«Все своеобразие гносеологии Хомякова в том, что он утверждает соборную, то есть церковную гносеологию. Сущее дано лишь соборному, церковному сознанию. Индивидуальное сознание бессильно постигнуть истину» (с. 339): как мы уже заметили, Бердяев разделяет данную мысль Хомякова и называет ее «очень глубокой и смелой» (там же). Может показаться, что он имеет в виду уже практику новоселовского кружка, когда затем выдвигает такие гносеологические тезисы: «Общение в любви является источником религиозного познания»; «недоступная для отдельного мышления истина доступна только совокупности мышлений, связанных любовью» (вот ключ к выходу из неокантианских тупиков!); «касание сущего, интуиция сущего возможны лишь в целостной жизни духа, в соборном общении» (с. 339, 340) и т. д. Однако ничуть не бывало – хомяковскую «соборность» Бердяев приспосабливает к своим воззрениям, к собственной философии, когда заключает из хомяковских посылок: «В основе учения лежит вера. <…> Сущее воспринимается верою, оно дано до рационалистического рассечения целостной жизни духа» (с. 340, 341).

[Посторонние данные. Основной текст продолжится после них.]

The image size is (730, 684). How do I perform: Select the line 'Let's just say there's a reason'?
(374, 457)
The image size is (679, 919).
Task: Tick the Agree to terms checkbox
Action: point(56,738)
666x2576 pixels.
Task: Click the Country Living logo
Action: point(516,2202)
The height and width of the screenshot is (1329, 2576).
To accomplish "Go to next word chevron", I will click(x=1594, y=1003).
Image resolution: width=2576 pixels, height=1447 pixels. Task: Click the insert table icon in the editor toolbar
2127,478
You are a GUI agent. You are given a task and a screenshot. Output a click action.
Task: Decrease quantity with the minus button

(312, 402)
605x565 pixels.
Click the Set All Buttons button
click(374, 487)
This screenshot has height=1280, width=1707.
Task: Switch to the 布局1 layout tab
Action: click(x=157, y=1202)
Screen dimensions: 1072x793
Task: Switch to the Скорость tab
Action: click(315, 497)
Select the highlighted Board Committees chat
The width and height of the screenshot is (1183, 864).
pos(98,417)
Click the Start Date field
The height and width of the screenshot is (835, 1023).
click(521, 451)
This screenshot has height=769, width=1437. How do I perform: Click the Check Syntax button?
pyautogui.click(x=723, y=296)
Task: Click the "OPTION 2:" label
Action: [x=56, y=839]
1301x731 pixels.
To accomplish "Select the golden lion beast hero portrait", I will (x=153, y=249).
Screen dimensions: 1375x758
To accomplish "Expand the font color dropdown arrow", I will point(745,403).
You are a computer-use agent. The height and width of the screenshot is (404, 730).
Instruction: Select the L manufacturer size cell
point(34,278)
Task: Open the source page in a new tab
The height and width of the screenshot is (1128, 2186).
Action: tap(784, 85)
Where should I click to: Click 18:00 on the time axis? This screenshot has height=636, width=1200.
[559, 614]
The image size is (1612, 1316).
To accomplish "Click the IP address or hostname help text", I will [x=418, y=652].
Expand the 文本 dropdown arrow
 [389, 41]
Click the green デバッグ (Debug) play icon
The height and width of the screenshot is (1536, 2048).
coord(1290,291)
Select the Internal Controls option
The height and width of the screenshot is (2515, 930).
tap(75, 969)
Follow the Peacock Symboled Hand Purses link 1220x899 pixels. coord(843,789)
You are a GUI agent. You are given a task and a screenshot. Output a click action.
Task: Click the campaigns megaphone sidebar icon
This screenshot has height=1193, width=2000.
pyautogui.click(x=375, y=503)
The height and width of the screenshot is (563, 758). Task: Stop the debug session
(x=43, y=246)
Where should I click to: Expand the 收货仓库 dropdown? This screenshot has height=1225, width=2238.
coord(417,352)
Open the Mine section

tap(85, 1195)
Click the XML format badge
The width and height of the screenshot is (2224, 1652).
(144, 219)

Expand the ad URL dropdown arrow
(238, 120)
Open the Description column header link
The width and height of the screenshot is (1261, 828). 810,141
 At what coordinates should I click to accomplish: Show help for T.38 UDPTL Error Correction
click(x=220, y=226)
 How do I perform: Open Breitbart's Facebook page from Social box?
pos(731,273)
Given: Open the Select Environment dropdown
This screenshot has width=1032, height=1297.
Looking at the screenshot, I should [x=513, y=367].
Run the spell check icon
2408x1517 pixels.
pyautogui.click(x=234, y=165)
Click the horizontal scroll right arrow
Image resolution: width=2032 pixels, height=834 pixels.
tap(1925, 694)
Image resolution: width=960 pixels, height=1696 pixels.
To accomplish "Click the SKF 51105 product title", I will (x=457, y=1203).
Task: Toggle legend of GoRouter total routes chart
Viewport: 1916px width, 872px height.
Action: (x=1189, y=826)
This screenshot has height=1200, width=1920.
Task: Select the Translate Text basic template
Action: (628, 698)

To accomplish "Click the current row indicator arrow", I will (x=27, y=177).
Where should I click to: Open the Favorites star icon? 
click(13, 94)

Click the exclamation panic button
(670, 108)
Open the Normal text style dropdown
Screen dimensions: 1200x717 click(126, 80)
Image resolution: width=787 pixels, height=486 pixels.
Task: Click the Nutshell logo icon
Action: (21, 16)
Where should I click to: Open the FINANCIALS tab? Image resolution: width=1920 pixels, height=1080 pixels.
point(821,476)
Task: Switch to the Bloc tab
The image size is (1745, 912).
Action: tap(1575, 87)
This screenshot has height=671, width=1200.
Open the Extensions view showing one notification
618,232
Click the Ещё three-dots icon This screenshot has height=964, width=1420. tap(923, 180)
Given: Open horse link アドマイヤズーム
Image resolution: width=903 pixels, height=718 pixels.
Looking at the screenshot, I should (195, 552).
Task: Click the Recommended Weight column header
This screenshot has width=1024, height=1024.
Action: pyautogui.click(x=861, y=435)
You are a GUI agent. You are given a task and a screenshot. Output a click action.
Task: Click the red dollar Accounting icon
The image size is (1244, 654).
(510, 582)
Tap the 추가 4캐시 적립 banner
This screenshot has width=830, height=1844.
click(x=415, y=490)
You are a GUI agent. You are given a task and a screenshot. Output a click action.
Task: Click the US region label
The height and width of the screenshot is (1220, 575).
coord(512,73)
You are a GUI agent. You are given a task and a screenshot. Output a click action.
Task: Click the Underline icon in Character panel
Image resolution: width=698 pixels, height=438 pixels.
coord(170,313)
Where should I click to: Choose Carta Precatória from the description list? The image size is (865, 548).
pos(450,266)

Фактически Бердяев редуцирует «соборность» к «вере». Но органически православный Хомяков отождествляет «веру» с Никейским символом. Между тем вера отнюдь не обязана быть «соборной» – достаточно вспомнить бунтарское Лютерово «sola fide», девиз личностного самостояния перед Богом, выдвинутый в пику Церкви. Также и бердяевская «вера» достаточно специфична: «Мне свойственна незыблемость некой первичной веры. У меня есть религиозное переживание, которое очень трудно выразить словами. Я погружаюсь в глубину и становлюсь перед тайной мира <…>. Эта Тайна есть Бог»[855]. Но данная интуиция общечеловеческая, православной конкретности «вера» Бердяева лишена. И философия Бердяева истоком своим имеет как раз эту, достаточно неопределенную, веру. Натура Бердяева с ее «прирожденным антиклерикализмом» [856], несмотря на провозглашенный мыслителем императив верности «священству и святыне», всегда восставала против церковной конкретизации присущей ему интуиции мировой тайны.
соборную,
своим
Пронизанная пиэтетом перед Хомяковым, глубокая книга Бердяева содержит, однако, уже семена бунта против него. Свой главный критический тезис, впрочем, Бердяев не развивает, бросая его как бы походя: «Он (Хомяков) принижал начало личное и возвеличивал начало общинное» (с. 380). Однако именно здесь – начало отхода Бердяева от Новоселова и последующего противостояния Церкви. Не сделался ли в какой-то момент образ Ницше значимее для философа, чем патриархальная фигура Хомякова? Хомяков знаменовал для Бердяева его родовое аристократическое прошлое – Ницше увлекал в неопределенное апокалипсическое будущее; Хомяков звал к смирению – Ницше к бунтарскому творчеству; Хомяков обещал «религиозную сытость» и рай за гробом – ориентация на Ницше была чревата безумием и гибелью души… Тем не менее, Бердяев предпочел ницшеанский риск надежности пути Хомякова, – предпочел блаженному растворению в «соборности» одиночество «самоутверждения». Быть может, Бердяев имеет в виду уже Новоселова с его общинным проектом, когда заявляет: «Как ни прекрасен, как ни величествен тип Хомякова, в дальнейшем своем охранении он вырождается до неузнаваемости. Те, которые ныне считают себя такими, каким был Хомяков, те на Хомякова не похожи. Для всего есть времена и сроки, все хорошо в свое время. Второго Хомякова уже не будет никогда» (с. 297). Призывая современников к «творческому развитию», Бердяев уже поворачивается от верности «святыне и священству» к исканиям в духе нового религиозного сознания. Две ценностных системы в книге о Хомякове пребывают в неустойчивом равновесии, и предпочтения мыслителя явно склоняются к новизне.